Aunque popularizada (o al menos “presentada en sociedad”) por Paris Hilton en 2006, según ella misma clama, esta forma de retratarse se rastrea hasta 1839, con Robert Cornelius, o a 1914, con la duquesa Anastasia Romanov, si hablamos de la selfie hecha con ayuda de un espejo (dadme un espejo y moveré al mundo, parecen decirnos los rusos). ¿Por qué esta forma de retrato cobró tanta popularidad? Quizá porque la selfie es tener en todo momento el control de la situación, demuestra que no necesitamos de otros para permanecer, aunque sea en imagen.

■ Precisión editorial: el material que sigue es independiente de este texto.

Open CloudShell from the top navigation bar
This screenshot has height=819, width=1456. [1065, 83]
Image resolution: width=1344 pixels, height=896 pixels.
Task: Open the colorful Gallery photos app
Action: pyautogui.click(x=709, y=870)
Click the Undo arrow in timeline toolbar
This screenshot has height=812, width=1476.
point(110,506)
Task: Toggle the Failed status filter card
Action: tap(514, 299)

Cierto es que en el bar o en la playa (o en la casa, el taller y la oficina, si lo prefiere) habrá, por lo general, otras personas a las que podremos pedir que nos tomen una fotografía, pero quizá desconfiamos tanto de su habilidad de capturar nuestra imagen tal como la deseamos (tal como nos percibimos), que nos parece tan descabellado dejar que ellos capturen el momento como lo hubiera sido para aquel médico ruso el pedirle al guardia o al soldado, que se encontraban allí, que le extrajeran el apéndice.

La selfie, al paso del tiempo, ha perdido el carácter de soledad forzosa para trasladarse a la soledad escogida. La selfie no es sólo tomar una fotografía de nosotros mismos: es mostrarla. Acto y resultado. Por paradójico que pueda resultar, recurrimos a la selfie no porque no haya nadie más alrededor para capturar la imagen, sino porque no hay nadie más alrededor para capturar la imagen, alguien a quien quisiéramos confiarle la tarea (Rogozov respinga en su tumba); nadie nos ve como nosotros lo hacemos. Narciso ahora lleva el río en el bolsillo, y el único riesgo que corre de ahogarse es en sí mismo. En la zona limítrofe entre lo privado y lo público, la selfie es una puesta en escena: mostramos el estreno, aunque nada saben los demás de los numerosos ensayos previos; no les corresponde. Hemos de hacer los intentos necesarios hasta lograr el ángulo deseado, la iluminación correcta, la sonrisa ideal. Ensayo y error, la selfie es constancia.

Solos o acompañados (porque la selfie crece y ahora permite compañía, aunque se rehúsa a aceptar el término usfie, de nosotros, y prefiere que la llamemos selfie grupal), tomamos nuestras propias fotos porque nos gusta ser el centro del fenómeno, el epicentro del temblor de luz. Al tener la cámara más pegada al cuerpo (no a dos o diez pasos, mucho menos en manos de otro), capturamos menos de lo que está alrededor y nos convertimos más en el foco de atención de la imagen; y siempre, además, tal y como lo queremos. No importa qué nos rodee, importa que estamos y, por lo tanto, somos. Permanecemos. Revelamos para fijar, parafraseando a Francisco Hernández. Y con la sonrisa fija, nos disponemos a tomarnos una selfie. Y se hace la luz. Y la luz nos hace, nos dibuja tal cual queremos que nos miren.